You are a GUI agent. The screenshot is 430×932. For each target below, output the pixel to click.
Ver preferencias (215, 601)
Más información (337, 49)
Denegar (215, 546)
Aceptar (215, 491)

* * *

__Work instructions__: Output the records in full, keeping them exactly as they are.

__Expected answer__:
You are a GUI agent. The screenshot is 430×932. For each target below, output the pixel to click.
Ver preferencias (215, 601)
Más información (337, 49)
Denegar (215, 546)
Aceptar (215, 491)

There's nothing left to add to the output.